*WORK REQUEST:*
Reproduce the welcome note for issue #4 of Tape Op below word for word, from its first line to its last.

DOCUMENT TEXT Block Start

Welcome to issue #4 of Tape Op.
So we made it through four issues in less than a year. At points, it seems like there's so many recording people to write about that Tape Op pretty much works itself out (and there's always plenty of ideas in the wings). Hell, it almost writes itself!
The more I talk to people, the more I realize there are two types of recording enthusiasts. The "new" group is always looking to the "future" of audio, buying newer, high-tech gear as soon as it hits the shelves. The "old" group either hangs on to their "out of date" gear because they like it or pick up used gear from the "new" people who've "upgraded." I don't need to guess which group most Tape Op readers fall into, and many probably for financial reasons. I feel that there is more to be gained from the "old" school of thought; you can pick up gear cheaper--the technology has already been proven (see Elliott's DA-88 experience!) and repair shops know how to fix it.

DOCUMENT TEXT Block End
RECORDED DATA Block Start

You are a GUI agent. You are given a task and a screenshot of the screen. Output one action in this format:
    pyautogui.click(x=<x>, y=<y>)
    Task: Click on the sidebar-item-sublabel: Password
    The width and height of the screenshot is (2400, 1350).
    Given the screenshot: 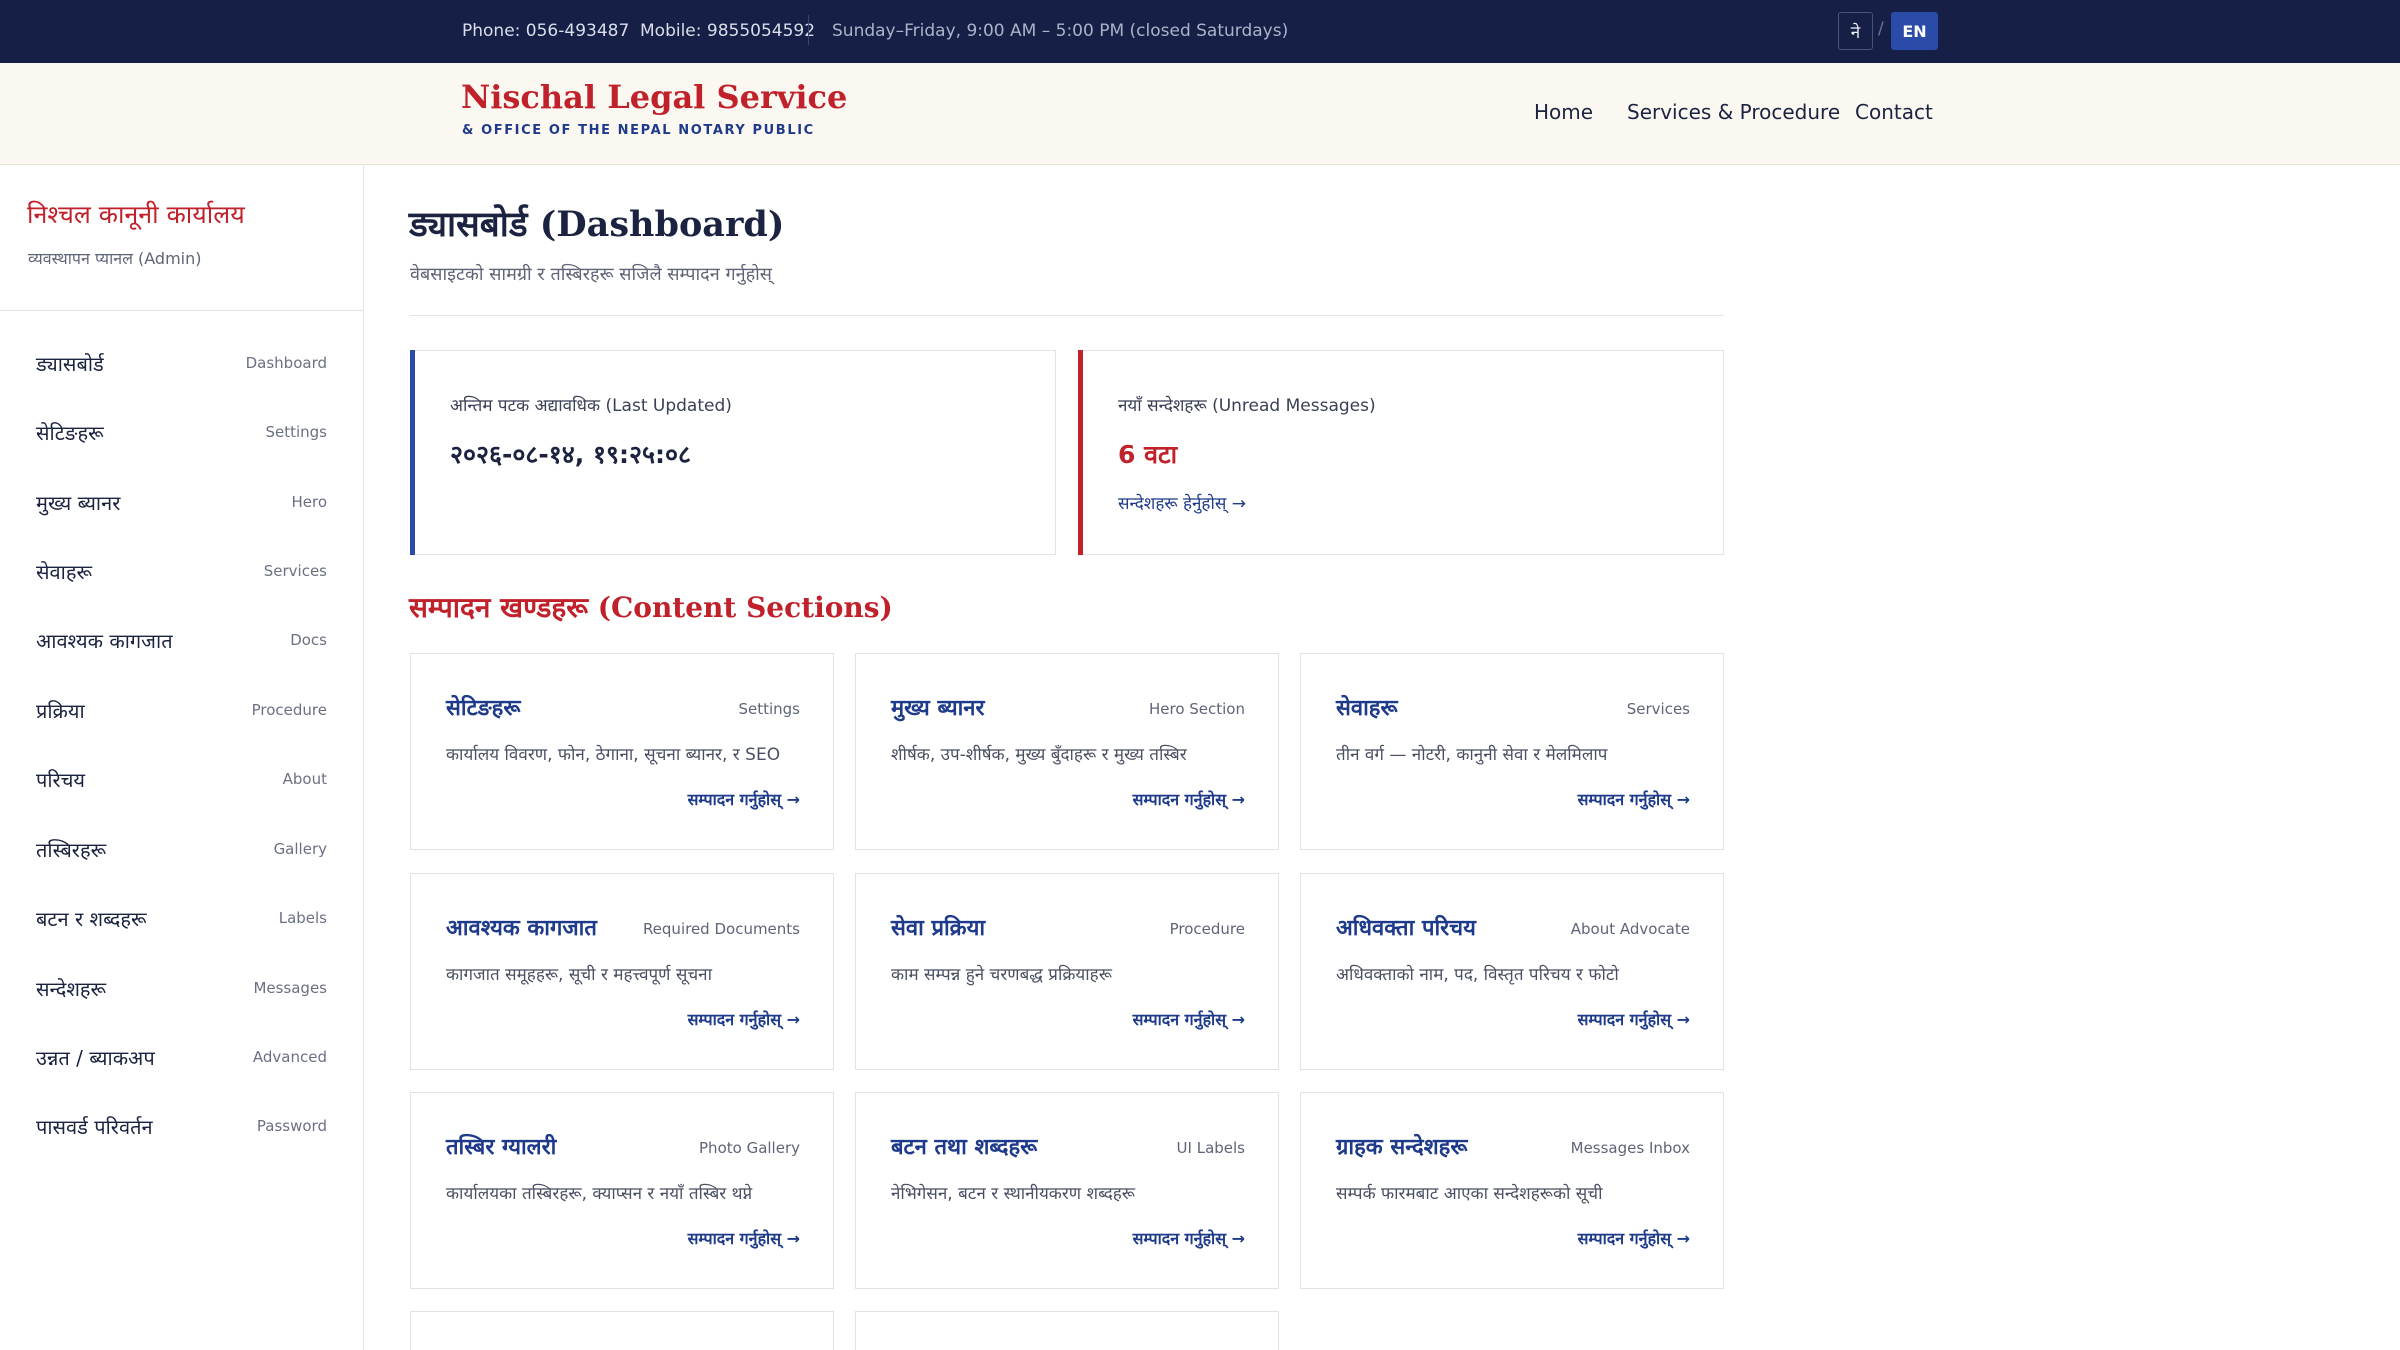 What is the action you would take?
    pyautogui.click(x=292, y=1126)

RECORDED DATA Block End

*ANSWER SECTION:*
Welcome to issue #4 of Tape Op.
So we made it through four issues in less than a year. At points, it seems like there's so many recording people to write about that Tape Op pretty much works itself out (and there's always plenty of ideas in the wings). Hell, it almost writes itself!
The more I talk to people, the more I realize there are two types of recording enthusiasts. The "new" group is always looking to the "future" of audio, buying newer, high-tech gear as soon as it hits the shelves. The "old" group either hangs on to their "out of date" gear because they like it or pick up used gear from the "new" people who've "upgraded." I don't need to guess which group most Tape Op readers fall into, and many probably for financial reasons. I feel that there is more to be gained from the "old" school of thought; you can pick up gear cheaper--the technology has already been proven (see Elliott's DA-88 experience!) and repair shops know how to fix it.